Task
Would you print only the lines running from the one with "568x488 pixels." to the final line of the data below, word for word and without pictures?

(Items from a data source)
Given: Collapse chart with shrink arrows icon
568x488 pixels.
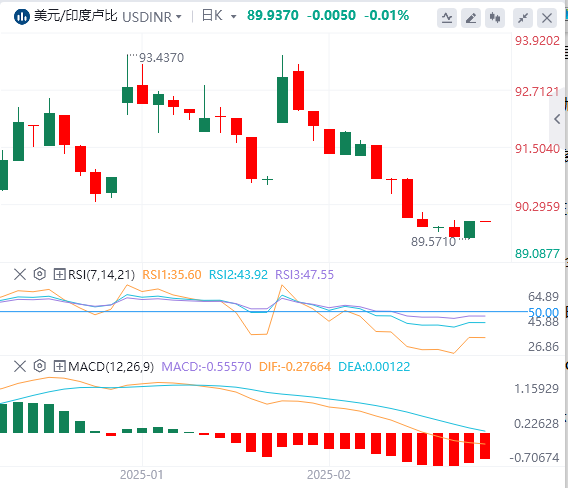Looking at the screenshot, I should point(523,18).
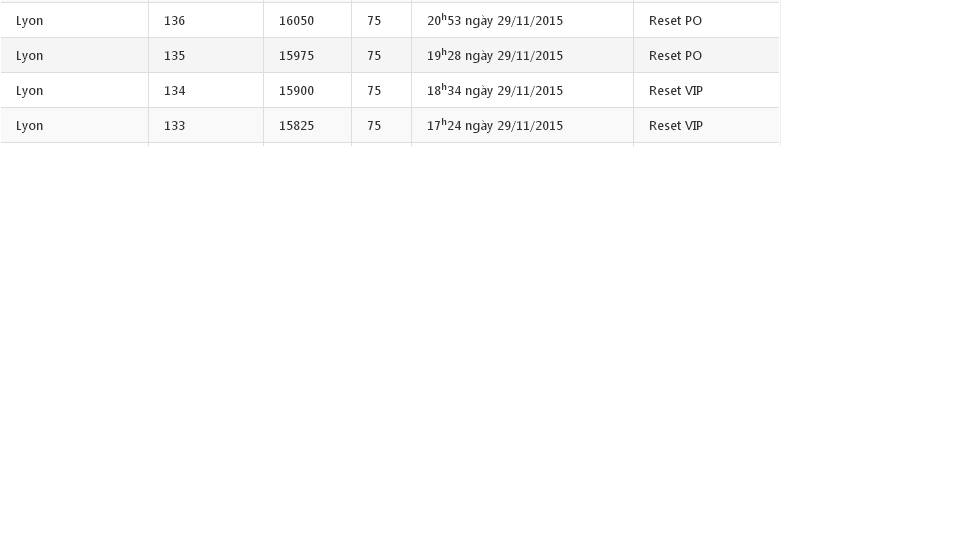This screenshot has width=960, height=540.
Task: Click Reset VIP in the 134 row
Action: [x=676, y=91]
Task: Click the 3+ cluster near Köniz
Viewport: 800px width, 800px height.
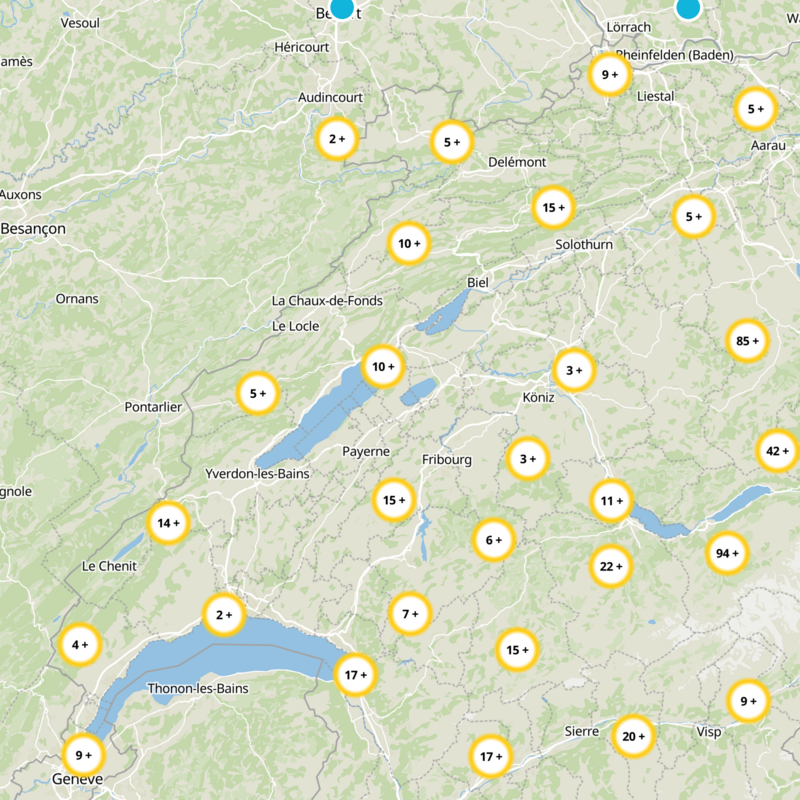Action: (x=574, y=369)
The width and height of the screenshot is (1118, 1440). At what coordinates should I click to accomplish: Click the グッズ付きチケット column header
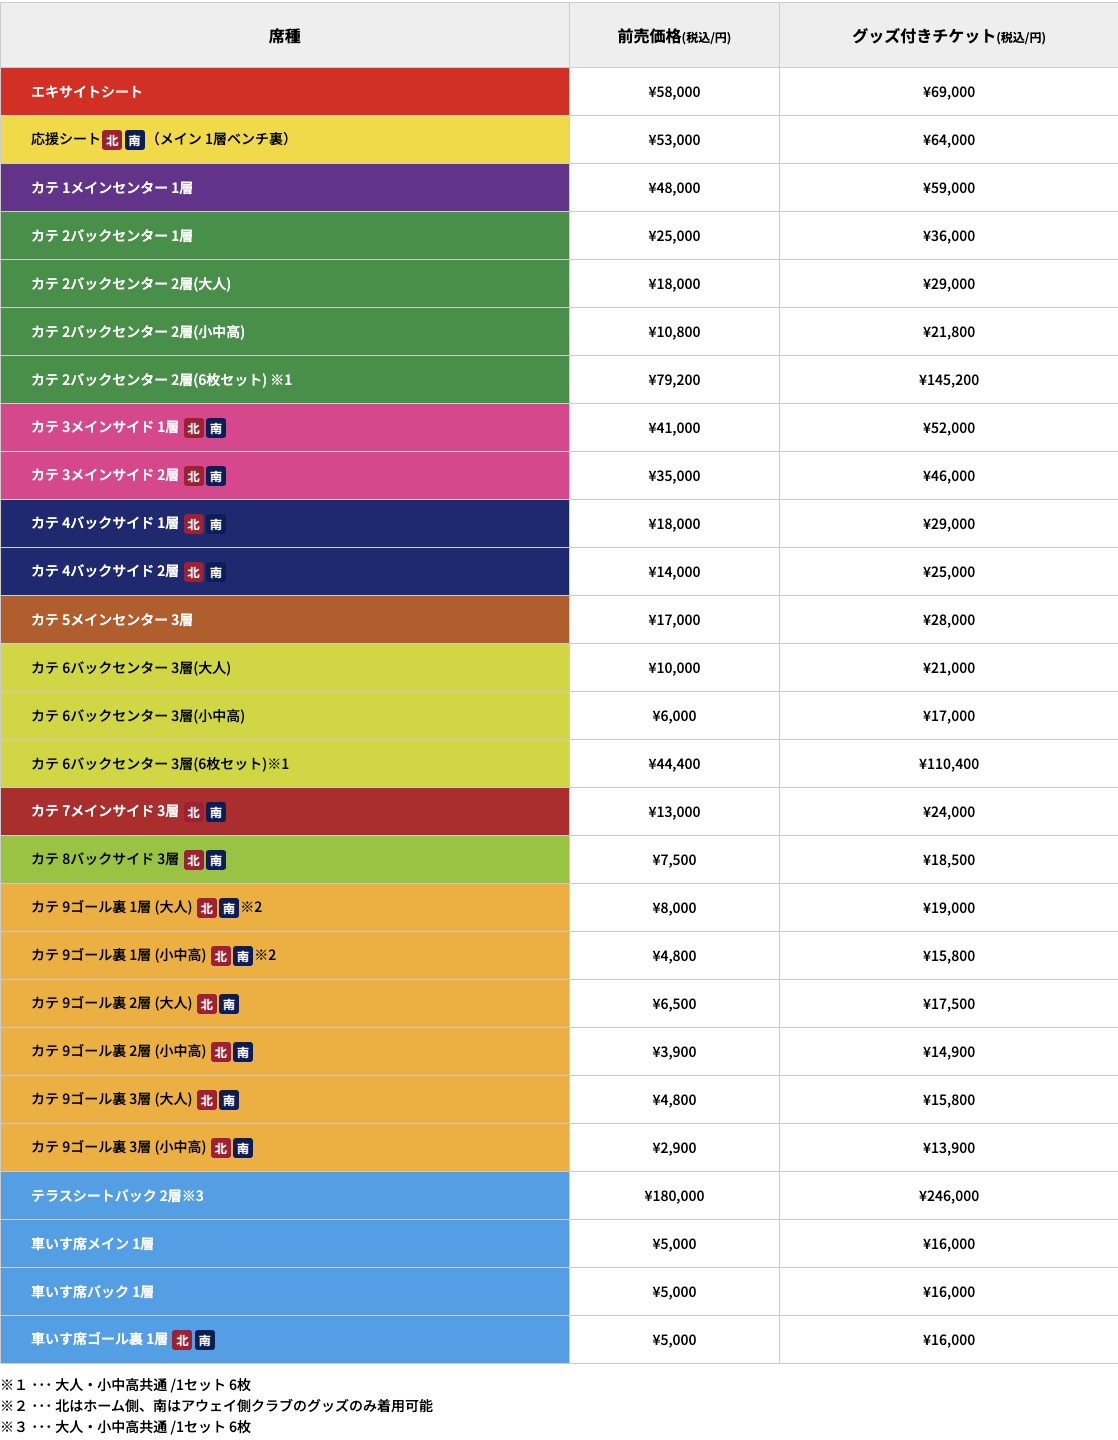(x=948, y=36)
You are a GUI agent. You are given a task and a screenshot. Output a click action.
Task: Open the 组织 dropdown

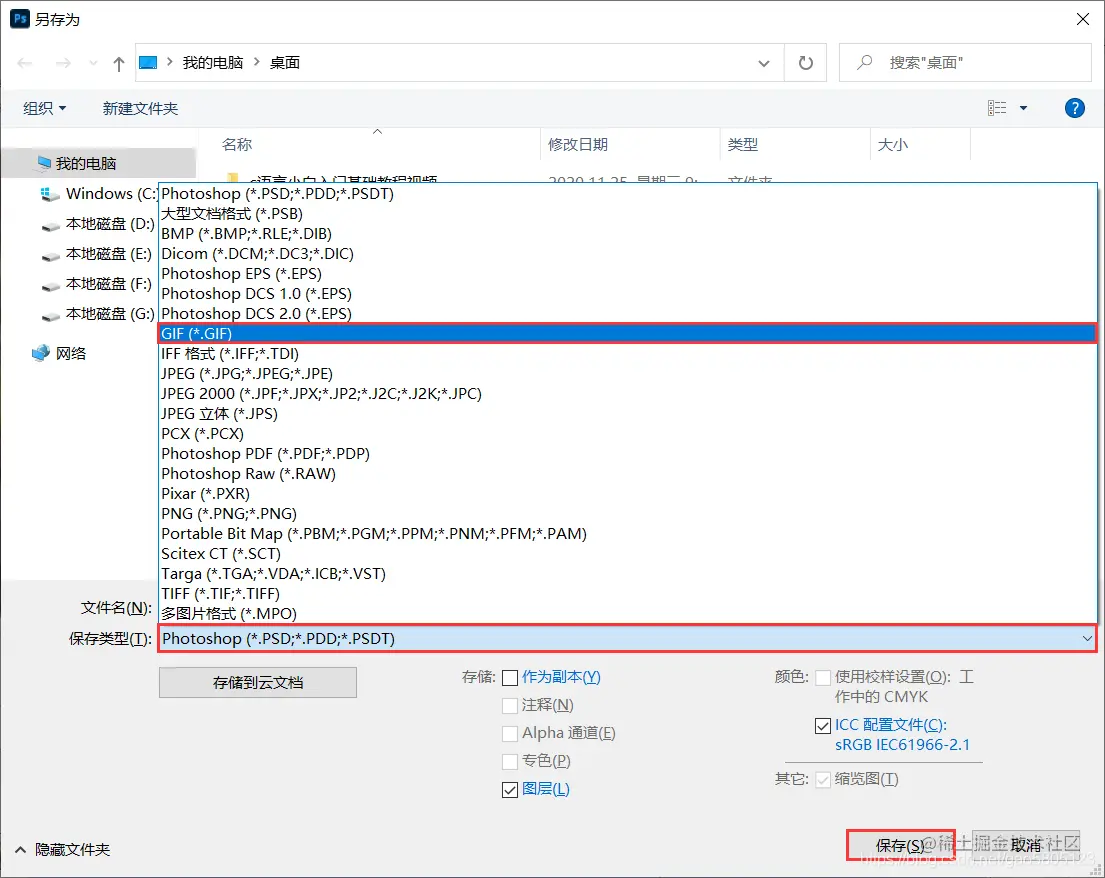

Answer for the task
568x488 pixels.
Looking at the screenshot, I should point(523,18).
This screenshot has width=960, height=540.
Task: Click Reset VIP in the 134 row
Action: [x=676, y=91]
Task: Click the 3+ cluster near Köniz
Viewport: 800px width, 800px height.
Action: (x=574, y=369)
The width and height of the screenshot is (1118, 1440). At what coordinates should I click to accomplish: Click the グッズ付きチケット column header
(x=948, y=36)
You are a GUI agent. You are given a task and a screenshot. Output a click action.
Task: Open the 组织 dropdown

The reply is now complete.